%%

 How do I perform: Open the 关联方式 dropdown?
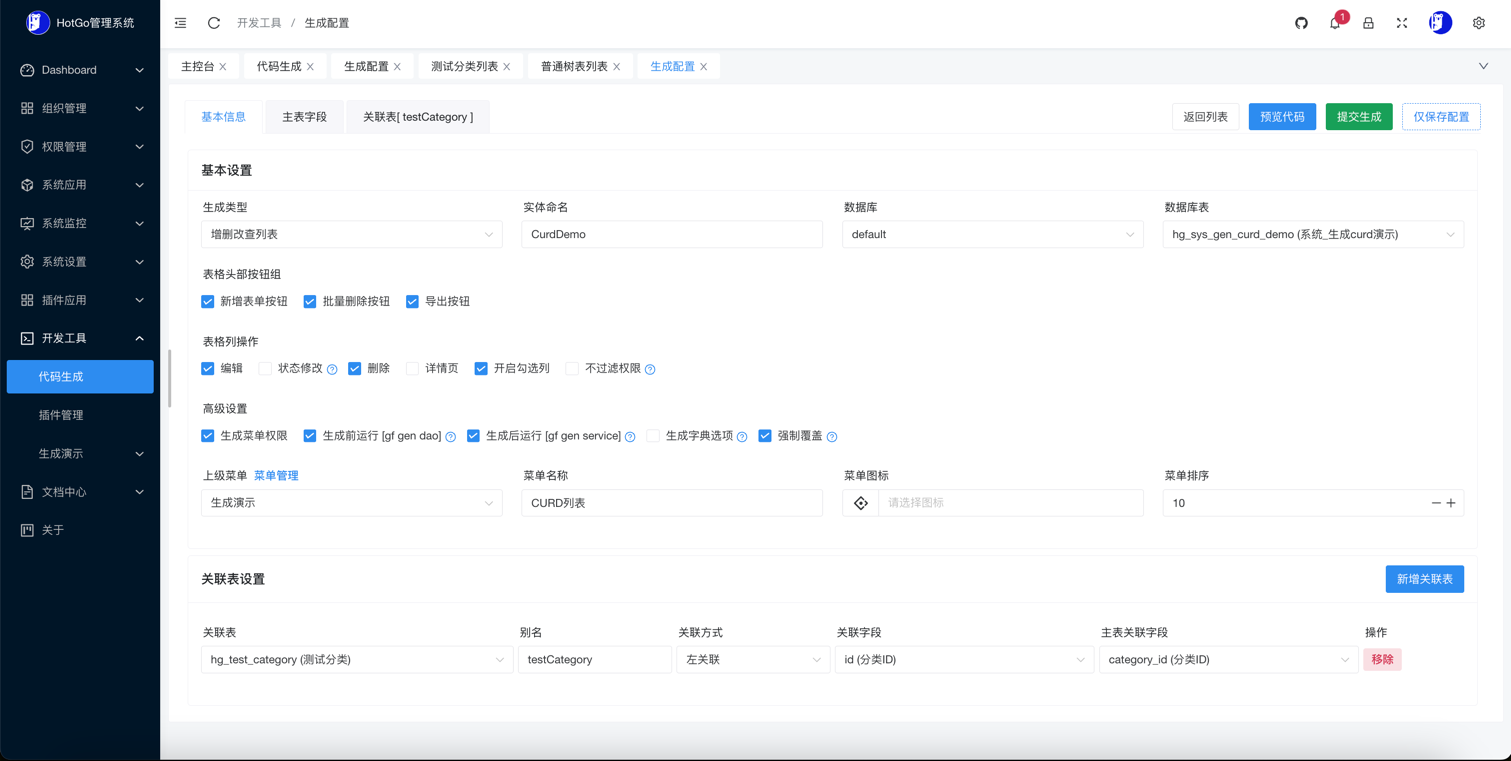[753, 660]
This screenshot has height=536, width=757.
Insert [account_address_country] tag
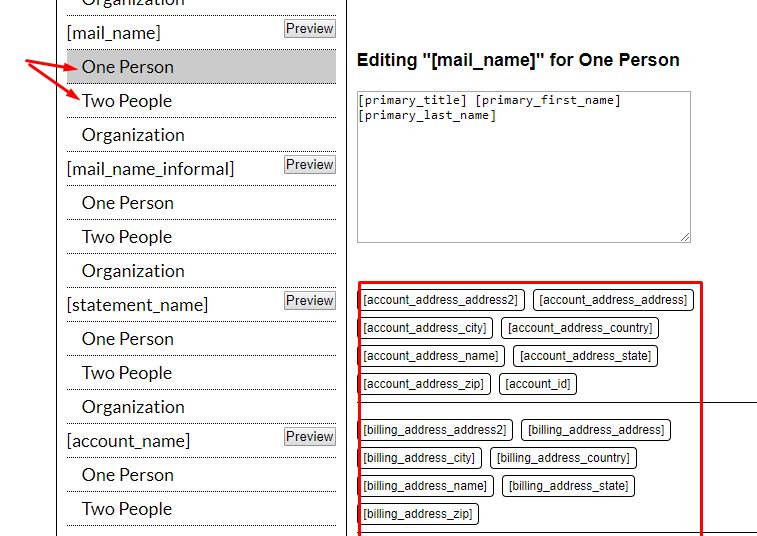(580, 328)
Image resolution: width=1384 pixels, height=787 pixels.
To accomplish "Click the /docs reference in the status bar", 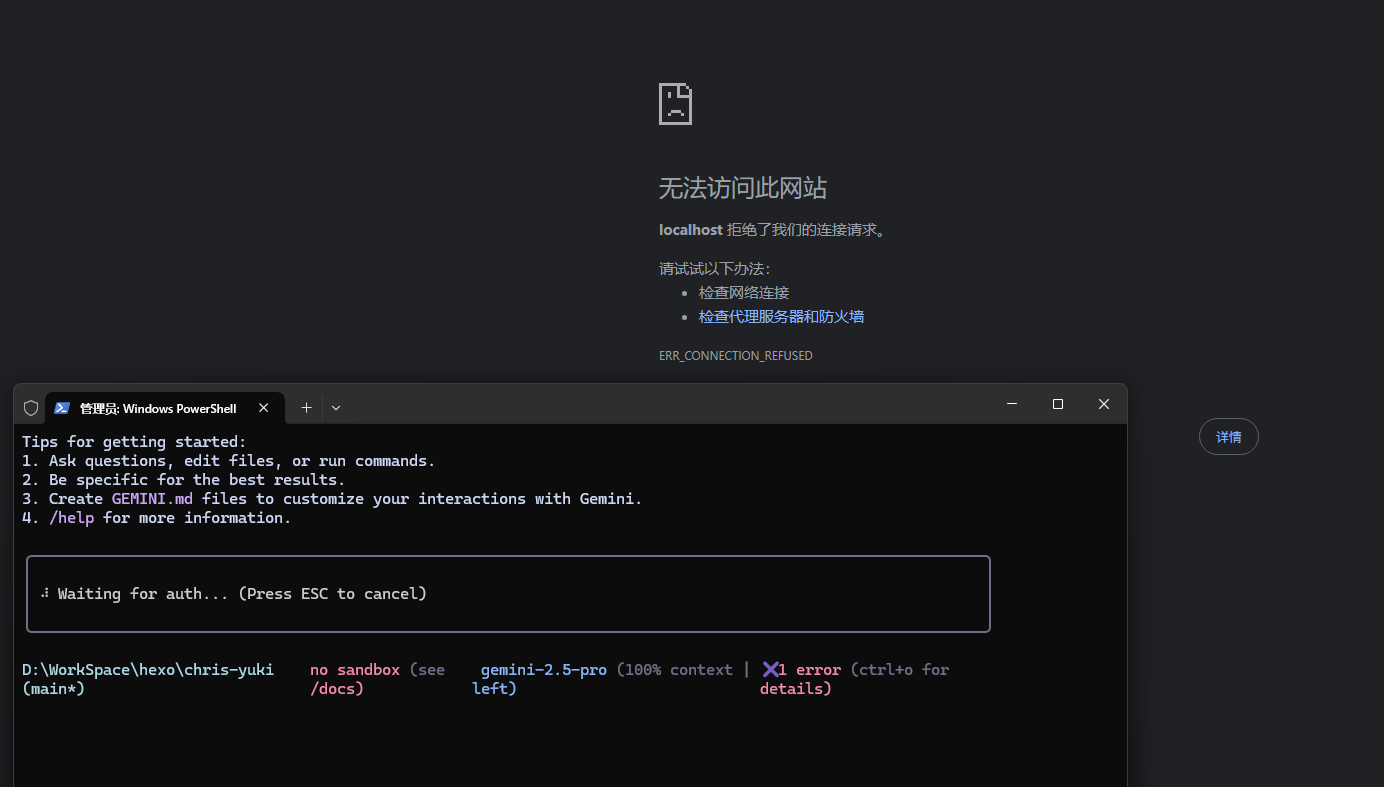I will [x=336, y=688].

%%

Activity:
Which of the lines above include the word "width"? Copy each of them.

Completed exercise:
This screenshot has height=536, width=757.
Image resolution: width=1384 pixels, height=787 pixels.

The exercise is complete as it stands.